[[ Supplied data open ]]
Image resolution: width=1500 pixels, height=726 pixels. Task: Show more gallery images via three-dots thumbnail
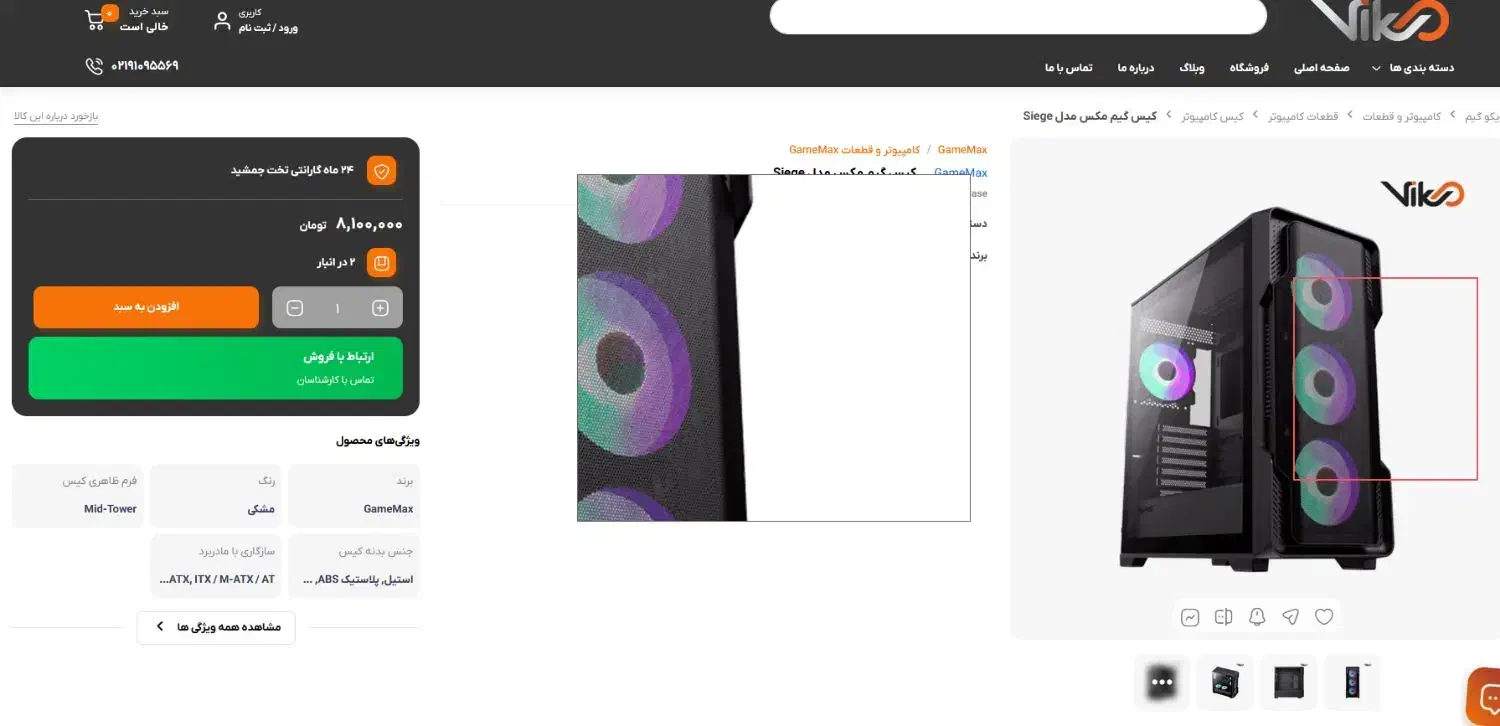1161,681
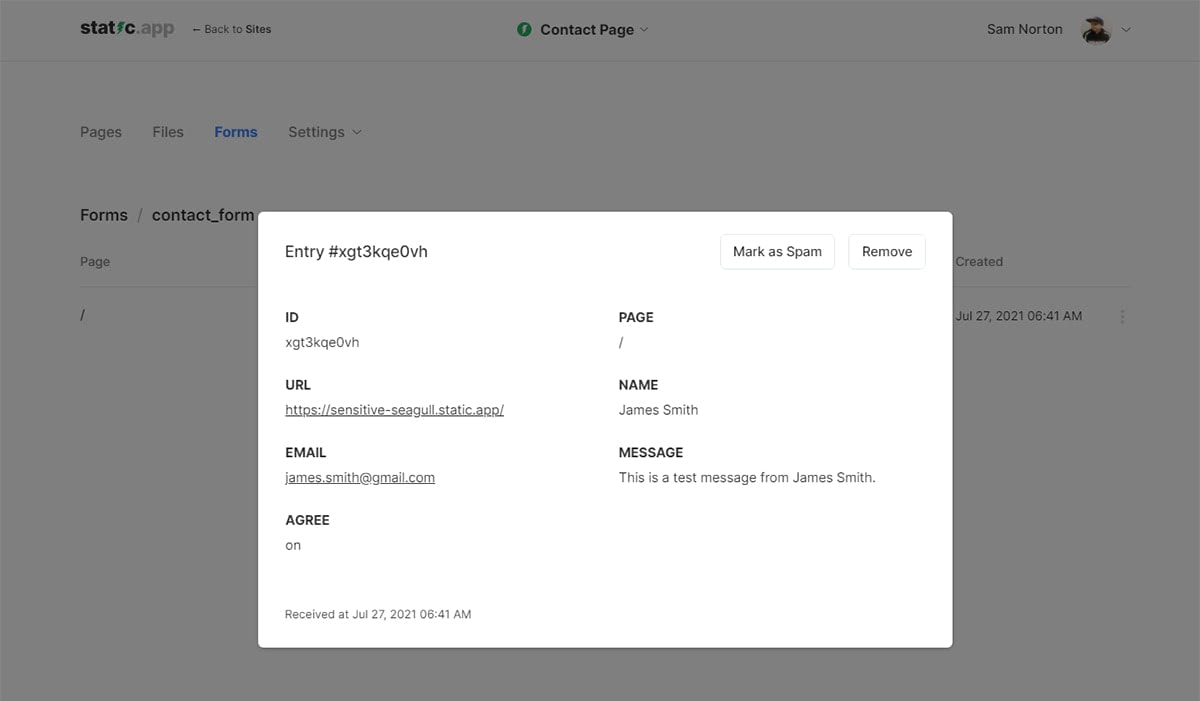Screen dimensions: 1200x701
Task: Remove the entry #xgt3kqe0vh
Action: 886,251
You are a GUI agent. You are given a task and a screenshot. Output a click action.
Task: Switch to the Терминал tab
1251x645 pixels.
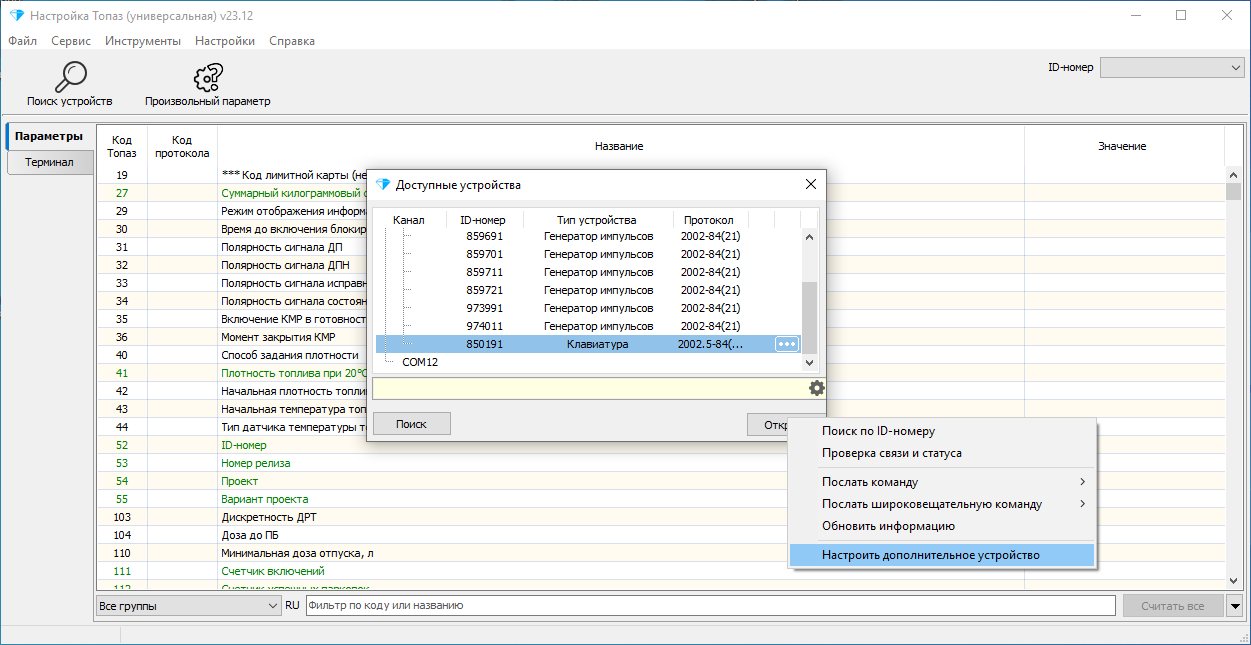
[[ Supplied data closed ]]
What to work on: Beginning with the line that contains "You are a GUI" and ending with the last line of the entries above, repeat each line exactly, but not the pictures.

Result for this task:
You are a GUI agent. You are given a task and a screenshot. Output a click action.
Task: Switch to the Терминал tab
1251x645 pixels.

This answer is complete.